DIRECTIONS FOR THIS TASK
Lines below starting with the line with "Task: Filter by" and going on through the line with "Task: Select the 슈팅 stat pill" must be output exactly; the rest of the records must be left out.

EXCERPTED DATA
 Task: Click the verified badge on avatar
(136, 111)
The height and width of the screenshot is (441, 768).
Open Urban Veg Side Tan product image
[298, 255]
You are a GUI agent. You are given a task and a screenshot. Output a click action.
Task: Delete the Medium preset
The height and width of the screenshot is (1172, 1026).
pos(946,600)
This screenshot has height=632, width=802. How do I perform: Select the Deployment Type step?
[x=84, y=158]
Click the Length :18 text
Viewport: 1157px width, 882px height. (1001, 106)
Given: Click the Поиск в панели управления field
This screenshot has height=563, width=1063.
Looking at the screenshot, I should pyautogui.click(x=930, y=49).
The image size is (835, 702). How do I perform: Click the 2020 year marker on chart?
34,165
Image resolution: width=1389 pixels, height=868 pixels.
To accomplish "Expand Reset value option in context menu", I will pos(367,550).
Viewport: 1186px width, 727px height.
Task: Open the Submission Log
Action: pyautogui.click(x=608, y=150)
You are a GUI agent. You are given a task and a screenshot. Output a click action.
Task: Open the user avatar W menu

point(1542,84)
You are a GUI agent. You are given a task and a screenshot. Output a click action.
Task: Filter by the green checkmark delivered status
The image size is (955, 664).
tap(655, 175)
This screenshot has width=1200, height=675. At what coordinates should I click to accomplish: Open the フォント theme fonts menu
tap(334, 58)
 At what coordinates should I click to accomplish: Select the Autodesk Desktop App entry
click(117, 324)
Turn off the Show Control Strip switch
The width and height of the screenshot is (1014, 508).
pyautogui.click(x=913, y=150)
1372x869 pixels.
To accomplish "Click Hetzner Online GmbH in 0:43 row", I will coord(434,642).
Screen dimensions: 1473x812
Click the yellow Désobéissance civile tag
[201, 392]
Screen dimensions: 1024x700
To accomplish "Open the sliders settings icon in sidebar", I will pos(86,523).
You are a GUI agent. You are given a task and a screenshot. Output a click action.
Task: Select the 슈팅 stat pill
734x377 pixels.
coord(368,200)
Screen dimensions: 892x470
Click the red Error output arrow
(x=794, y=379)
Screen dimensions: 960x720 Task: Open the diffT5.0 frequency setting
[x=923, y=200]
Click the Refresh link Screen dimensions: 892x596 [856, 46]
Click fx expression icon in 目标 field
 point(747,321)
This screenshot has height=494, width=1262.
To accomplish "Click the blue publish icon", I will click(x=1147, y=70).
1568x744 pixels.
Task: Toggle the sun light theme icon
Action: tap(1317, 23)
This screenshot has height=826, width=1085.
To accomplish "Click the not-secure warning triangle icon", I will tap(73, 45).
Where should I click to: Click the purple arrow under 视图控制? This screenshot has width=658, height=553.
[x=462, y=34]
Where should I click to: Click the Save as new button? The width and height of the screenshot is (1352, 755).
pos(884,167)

OUTPUT OF THE TASK
Task: Filter by the green checkmark delivered status
The image size is (955, 664).
tap(655, 175)
This screenshot has width=1200, height=675. At what coordinates should I click to accomplish: Open the フォント theme fonts menu
tap(334, 58)
 At what coordinates should I click to accomplish: Select the Autodesk Desktop App entry
click(117, 324)
Turn off the Show Control Strip switch
The width and height of the screenshot is (1014, 508).
pyautogui.click(x=913, y=150)
1372x869 pixels.
To accomplish "Click Hetzner Online GmbH in 0:43 row", I will coord(434,642).
Screen dimensions: 1473x812
Click the yellow Désobéissance civile tag
[201, 392]
Screen dimensions: 1024x700
To accomplish "Open the sliders settings icon in sidebar", I will pos(86,523).
You are a GUI agent. You are given a task and a screenshot. Output a click action.
Task: Select the 슈팅 stat pill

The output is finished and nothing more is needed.